- WORK INSTRUCTION
Below are some records. Return exactly the lines from the one containing "Jul (57, 1508)" through the one containing "Pusdiklatcab (23, 2460)", both included, and only those.

──────── STORED DATA

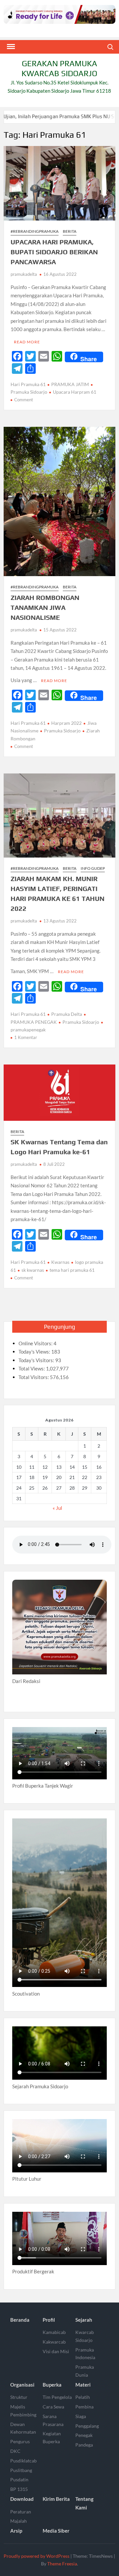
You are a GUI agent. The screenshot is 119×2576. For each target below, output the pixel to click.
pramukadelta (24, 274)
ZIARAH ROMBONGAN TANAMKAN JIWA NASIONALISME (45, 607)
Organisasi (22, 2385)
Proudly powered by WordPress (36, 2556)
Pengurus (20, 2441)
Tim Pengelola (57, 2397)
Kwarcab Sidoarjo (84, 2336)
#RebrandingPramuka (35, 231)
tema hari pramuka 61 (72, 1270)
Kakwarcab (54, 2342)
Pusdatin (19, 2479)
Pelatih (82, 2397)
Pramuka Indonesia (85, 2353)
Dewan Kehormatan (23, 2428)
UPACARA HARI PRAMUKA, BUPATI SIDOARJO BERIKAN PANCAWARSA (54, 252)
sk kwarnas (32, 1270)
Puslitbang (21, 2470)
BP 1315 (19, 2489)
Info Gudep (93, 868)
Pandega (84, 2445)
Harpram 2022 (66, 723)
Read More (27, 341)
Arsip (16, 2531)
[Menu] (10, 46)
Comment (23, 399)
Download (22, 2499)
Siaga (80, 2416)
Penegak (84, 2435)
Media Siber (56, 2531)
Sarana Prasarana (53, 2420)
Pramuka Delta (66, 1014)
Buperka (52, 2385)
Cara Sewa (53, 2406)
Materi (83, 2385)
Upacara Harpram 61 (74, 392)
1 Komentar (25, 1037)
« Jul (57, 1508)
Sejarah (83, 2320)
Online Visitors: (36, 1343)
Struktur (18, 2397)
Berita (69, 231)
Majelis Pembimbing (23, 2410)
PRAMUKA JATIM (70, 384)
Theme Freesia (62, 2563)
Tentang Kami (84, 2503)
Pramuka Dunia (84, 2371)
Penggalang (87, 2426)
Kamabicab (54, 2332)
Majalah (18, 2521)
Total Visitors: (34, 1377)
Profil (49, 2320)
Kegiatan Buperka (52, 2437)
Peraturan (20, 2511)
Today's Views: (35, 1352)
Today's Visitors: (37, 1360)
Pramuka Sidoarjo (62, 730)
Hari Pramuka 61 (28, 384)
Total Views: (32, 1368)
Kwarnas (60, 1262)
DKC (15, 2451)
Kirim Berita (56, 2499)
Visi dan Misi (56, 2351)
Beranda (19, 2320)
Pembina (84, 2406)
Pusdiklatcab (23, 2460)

────────────────
──────── STORED DATA

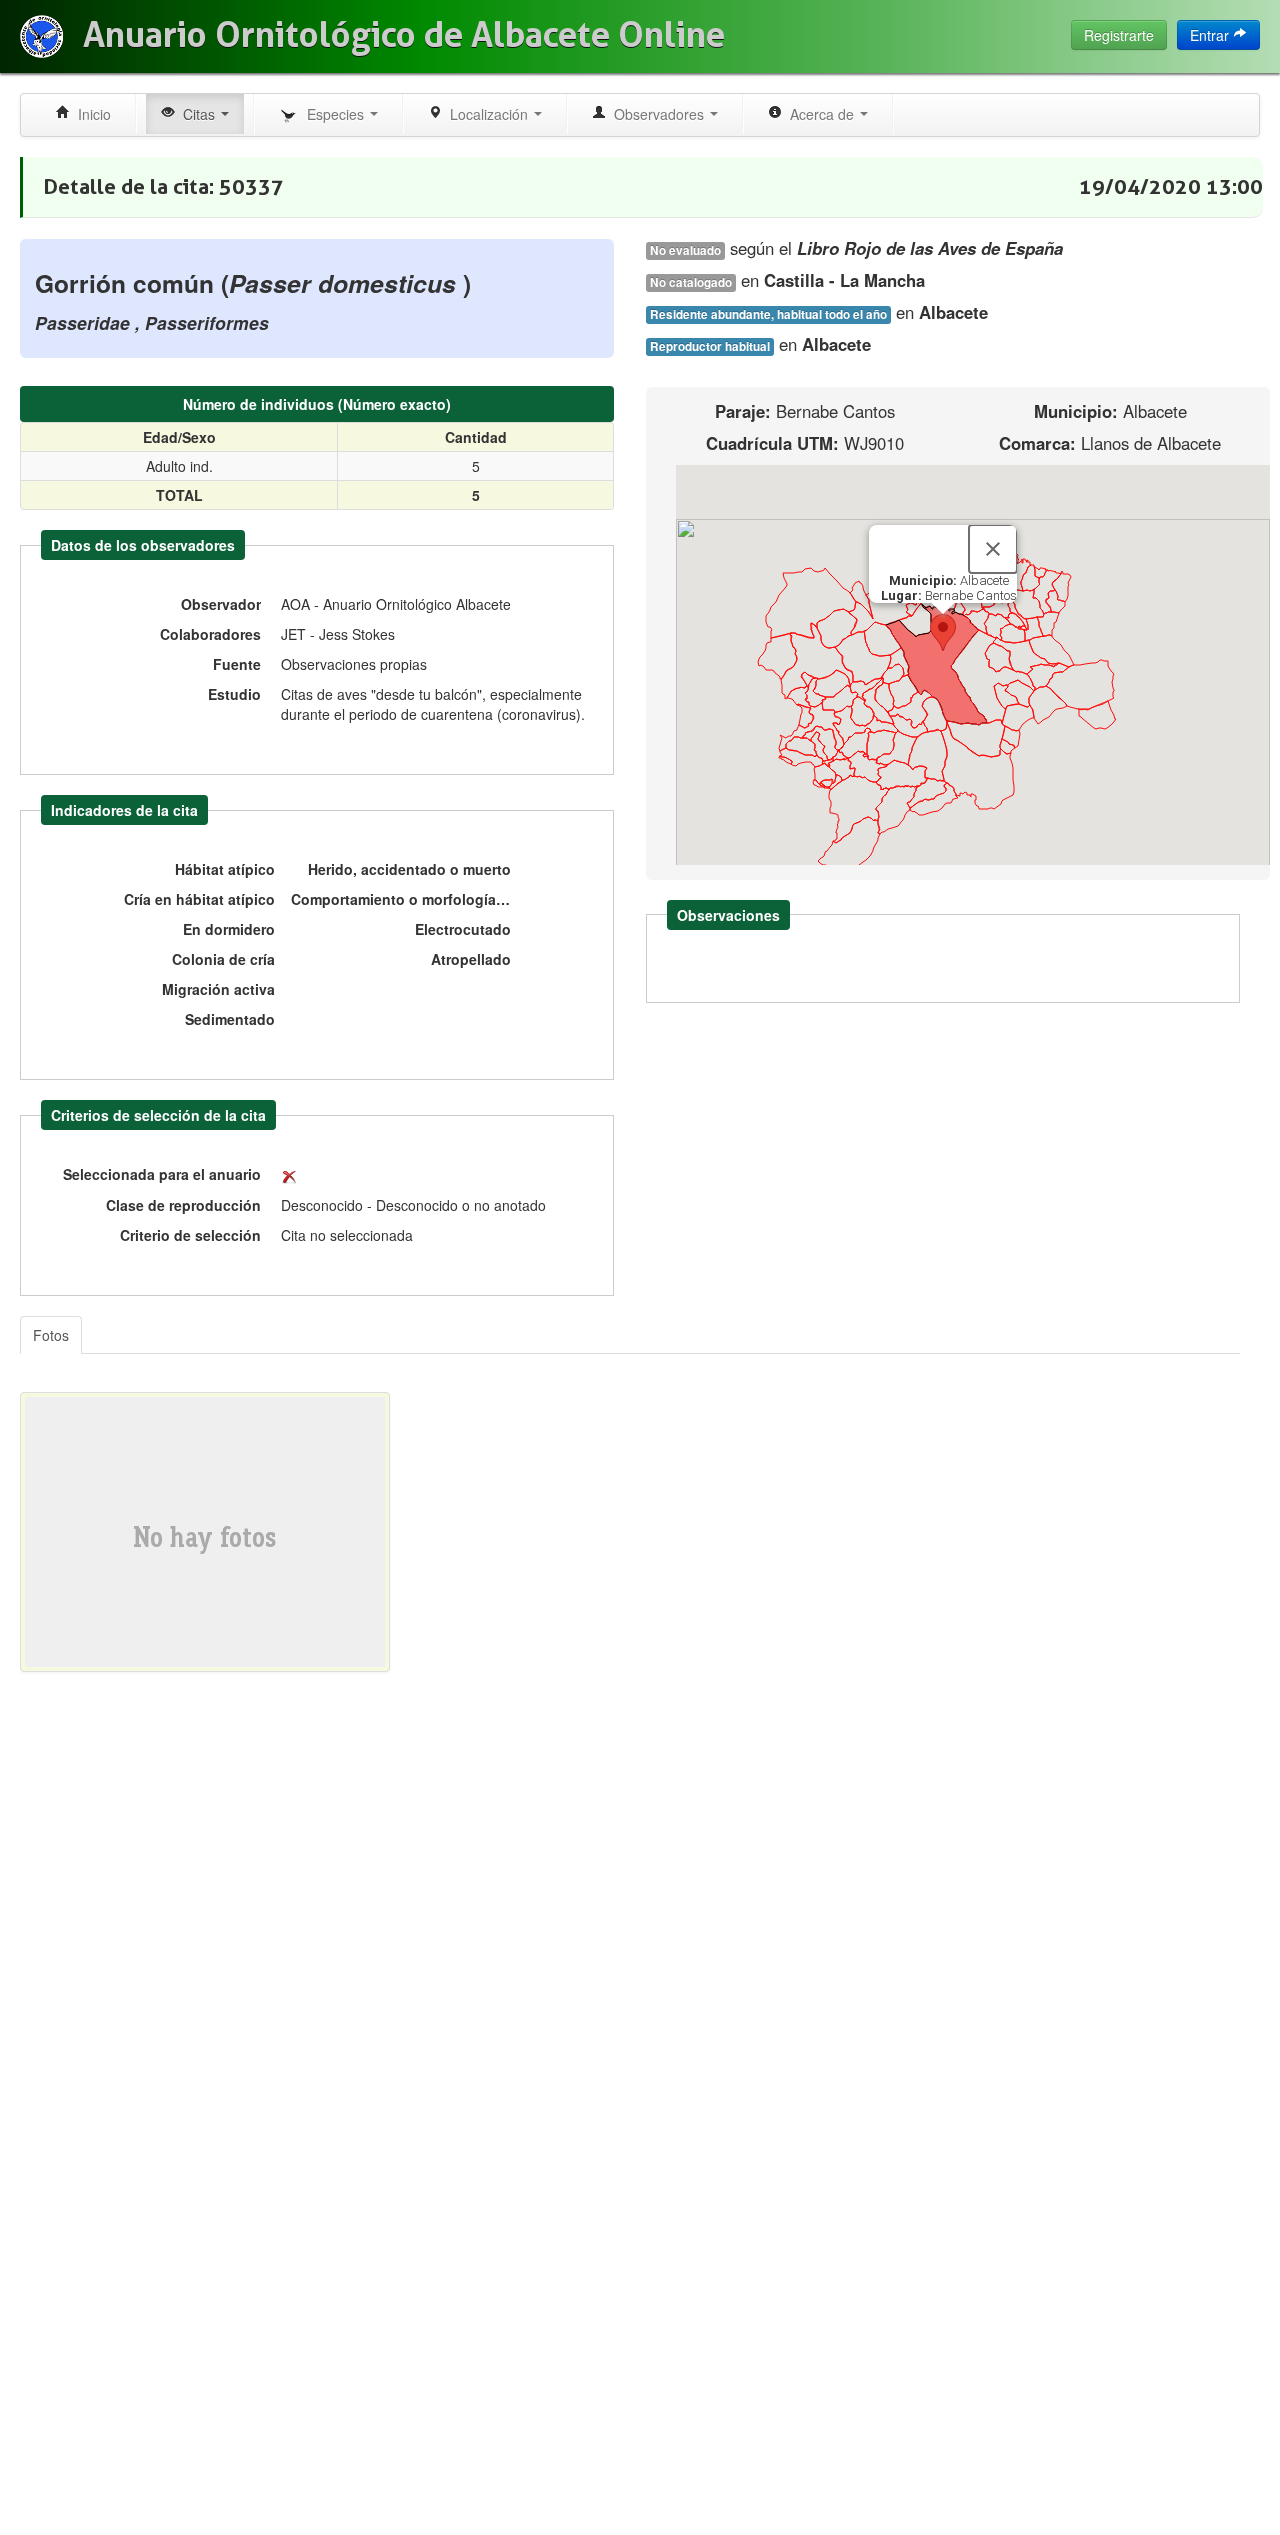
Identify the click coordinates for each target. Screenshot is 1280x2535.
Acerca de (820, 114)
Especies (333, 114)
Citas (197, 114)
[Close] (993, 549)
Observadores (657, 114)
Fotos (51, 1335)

────────────────
──────── STORED DATA

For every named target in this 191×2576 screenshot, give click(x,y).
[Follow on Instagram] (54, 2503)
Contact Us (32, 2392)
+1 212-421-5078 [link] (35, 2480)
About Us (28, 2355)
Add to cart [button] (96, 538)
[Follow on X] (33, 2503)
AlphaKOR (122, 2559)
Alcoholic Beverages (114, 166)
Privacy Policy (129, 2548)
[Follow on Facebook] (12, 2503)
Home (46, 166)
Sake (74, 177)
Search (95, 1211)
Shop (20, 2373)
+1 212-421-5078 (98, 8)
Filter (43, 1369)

────────────────

- SOLUTION TO THIS EXERCISE
« Jul (57, 1508)
Sejarah (83, 2320)
Online Visitors: (36, 1343)
Struktur (18, 2397)
Berita (69, 231)
Majelis Pembimbing (23, 2410)
PRAMUKA JATIM (70, 384)
Theme Freesia (62, 2563)
Tentang Kami (84, 2503)
Pramuka Dunia (84, 2371)
Penggalang (87, 2426)
Kamabicab (54, 2332)
Majalah (18, 2521)
Total Visitors: (34, 1377)
Profil (49, 2320)
Kegiatan Buperka (52, 2437)
Peraturan (20, 2511)
Today's Views: (35, 1352)
Today's Visitors: (37, 1360)
Pramuka Sidoarjo (62, 730)
Hari Pramuka 61 (28, 384)
Total Views: (32, 1368)
Kwarnas (60, 1262)
DKC (15, 2451)
Kirim Berita (56, 2499)
Visi dan Misi (56, 2351)
Beranda (19, 2320)
Pembina (84, 2406)
Pusdiklatcab (23, 2460)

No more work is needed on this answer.